Documentários sobre o tema não são exclusividade brasileira. Há produções estrangeiras que também estão discutindo o problema, como o curioso “Garbage Warrior” (“O Guerreiro do Lixo”), de 2008. O filme apresenta o projeto do arquiteto Michael Reynolds, que propõe construir casas com pneus velhos, latas de alumínio, garrafas plásticas e diversos outros materiais rejeitados pela sociedade. De acordo com Reynolds, dois problemas seriam resolvidos ao mesmo tempo: a questão da habitação, com a criação de moradias em escala mundial por um preço extremamente barato e, de quebra, seriam reutilizados milhões de quilos de “lixo”.
Já o documentário “Plastic Planet” (“Planeta Plástico”) toca num assunto que envolve interesses bilionários: a indústria do plástico. Produto derivado do petróleo, o material está presente no cotidiano de todos nós, desde o café da manhã até a hora de dormir. No entanto, o plástico leva meio milênio para se dissolver e ainda libera substâncias químicas cancerígenas. O alemão Werner Boot, diretor do filme e neto de um industrial do setor, viaja o mundo para conversar com especialistas e tentar fazer um alerta sobre a ameaça de um produto tão corriqueiro.

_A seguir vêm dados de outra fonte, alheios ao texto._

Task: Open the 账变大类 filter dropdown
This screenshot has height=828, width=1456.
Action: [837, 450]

Mas não são apenas os documentários que abordam a urgência do problema do lixo. Quem não se emocionou com o romântico robozinho Wall-E (2008), abandonado num planeta Terra transformado em um imenso lixão? A animação da Pixar, premiada com o Oscar, não esconde sua mensagem ecológica e anticonsumista. O Brasil também tem filmes sobre o assunto, como o infantil “A Casa Verde” (2010). Dirigido por Paulo Nascimento, o longa-metragem traz uma garotinha lutando contra um homem malvado que impede a reciclagem, por ganhar dinheiro com o lixo. E o projeto “All the Invisible Children” (“Crianças Invisíveis”), de 2005, contou com a participação de Kátia Lund, co-diretora de “Cidade de Deus”. Kátia dirigiu o curta “Bilú e João”, sobre duas crianças de rua que recolhem lixo para sobreviver. Os cineastas Spike Lee, Ridley Scott, Stefano Veneruso, Mehdi Charef, Emir Kusturica e Jordan Scott também participaram do filme.

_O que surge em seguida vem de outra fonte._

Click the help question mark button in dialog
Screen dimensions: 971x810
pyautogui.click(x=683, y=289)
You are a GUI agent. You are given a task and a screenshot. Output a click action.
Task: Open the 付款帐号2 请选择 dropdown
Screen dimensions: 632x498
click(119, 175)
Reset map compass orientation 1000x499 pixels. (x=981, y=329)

Como se vê, há diversos filmes que procuram mostrar que o caminho do lixo vai muito além da nossa porta, enquanto pensamos que fizemos nossa parte ao simplesmente amarrar bem firme as sacolas plásticas. Diretores em todo o mundo tentam apontar os problemas gerados por nossa sociedade consumista, que adquire e descarta produtos numa velocidade incessante. Segundo Annie Leonard, ativista política e criadora do vídeo “A História das Coisas” (“The Story of Stuff”, disponível no Youtube), 99% de tudo o que compramos vão para o lixo em seis meses. Ou seja, é preciso mudar de atitude.
O cinema tem feito sua parte, produzindo filmes que tocam no assunto, apontam soluções e colaboram para a reciclagem de velhos pensamentos e hábitos.